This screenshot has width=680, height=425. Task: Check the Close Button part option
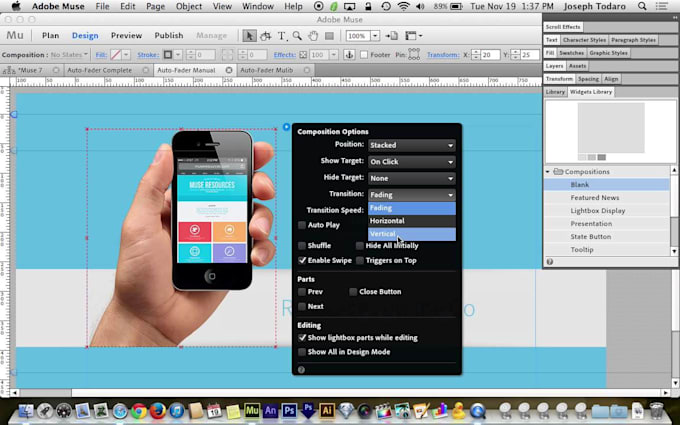353,292
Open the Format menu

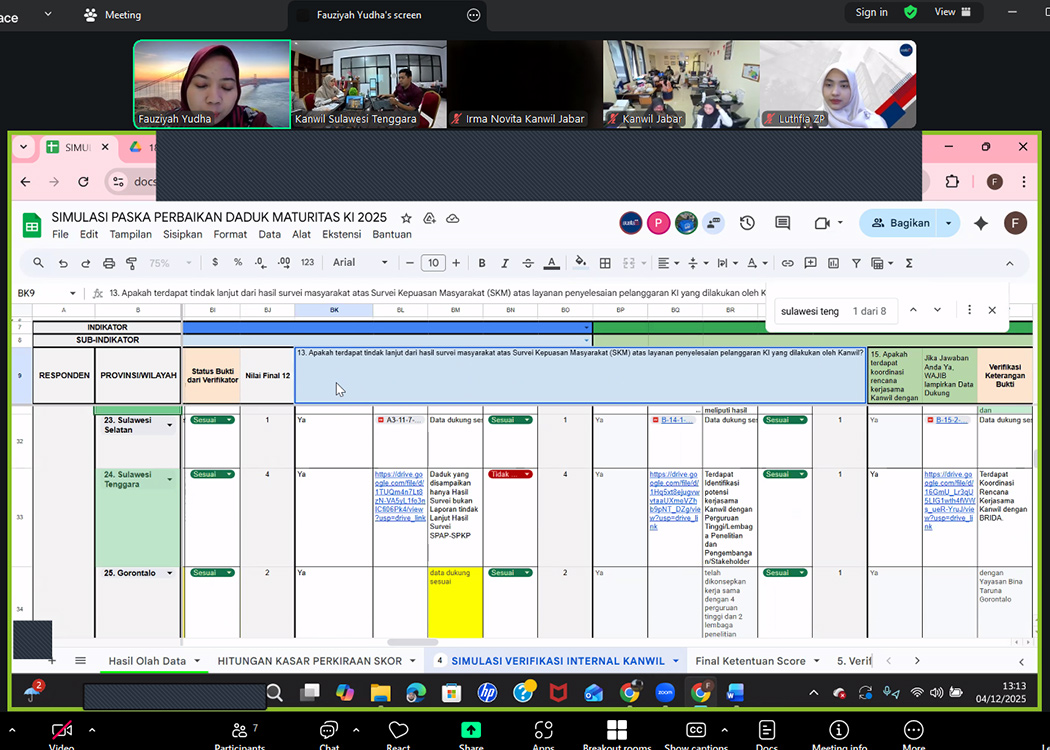(230, 235)
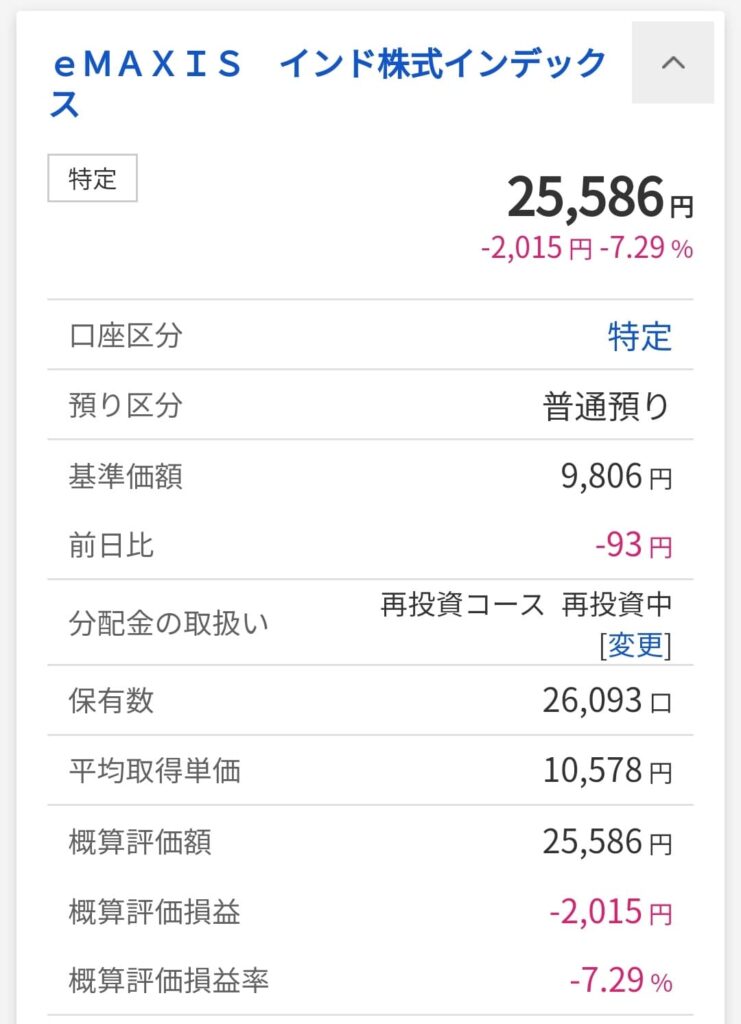Click the header -2,015円 -7.29% loss text

(x=586, y=249)
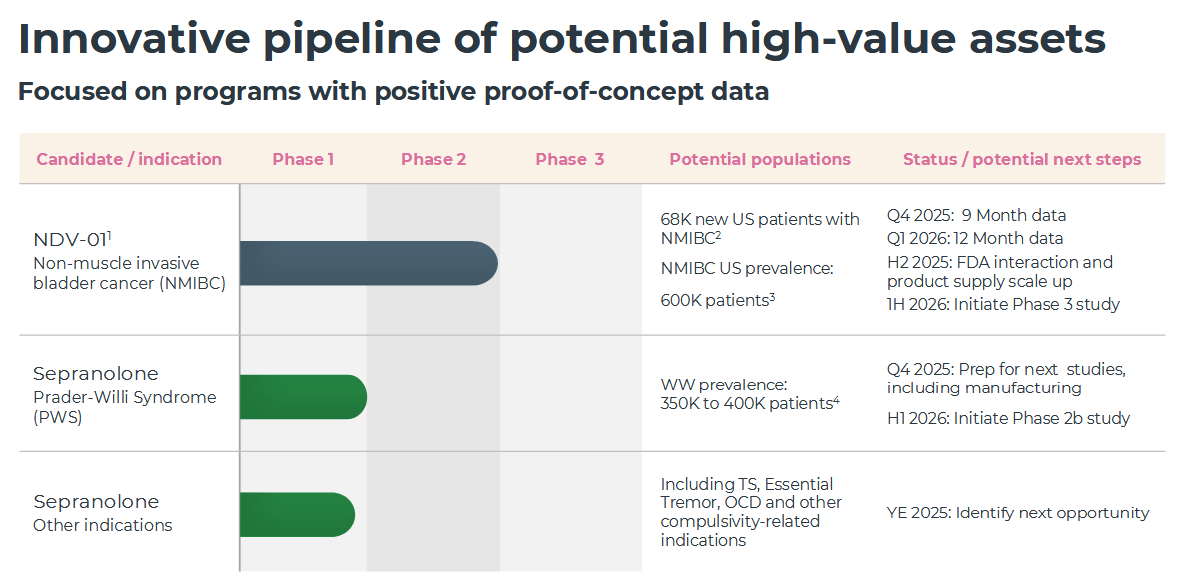The image size is (1187, 582).
Task: Click the NDV-01 candidate name
Action: (x=72, y=239)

**TASK PROMPT:**
What you return should match the records line for line, minus the pictures.

**ANSWER BOX:**
This screenshot has width=680, height=425. Task: Check the Close Button part option
353,292
Open the Format menu

(230, 235)
Click the header -2,015円 -7.29% loss text

(x=586, y=249)
The image size is (1187, 582).
Task: Click the NDV-01 candidate name
Action: (x=72, y=239)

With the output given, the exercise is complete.